TASK TO COMPLETE. Copy every line of the records below word for word, leaving out the pictures.

______________________________

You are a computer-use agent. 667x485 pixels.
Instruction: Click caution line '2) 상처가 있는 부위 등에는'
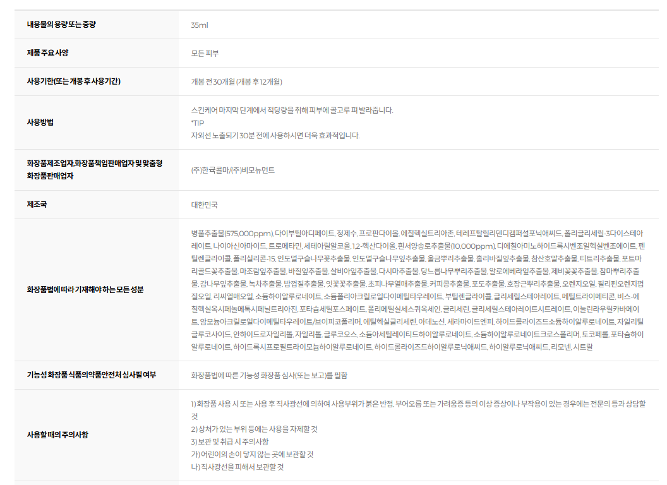254,429
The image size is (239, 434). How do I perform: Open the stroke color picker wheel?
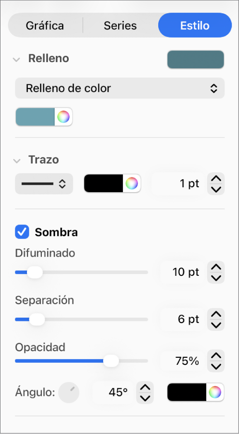coord(132,183)
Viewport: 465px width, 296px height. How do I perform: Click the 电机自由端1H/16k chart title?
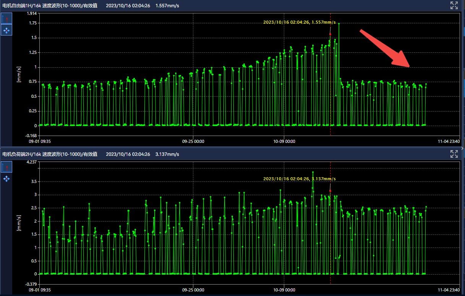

______________________________

TASK RESPONSE.
You are a computer-use agent. 667x485 pixels.
Instruction: Click caution line '2) 상처가 있는 부위 등에는'
254,429
The image size is (239, 434). How do I perform: Open the stroke color picker wheel?
coord(132,183)
Viewport: 465px width, 296px height. How do I perform: Click the 电机自由端1H/16k chart title?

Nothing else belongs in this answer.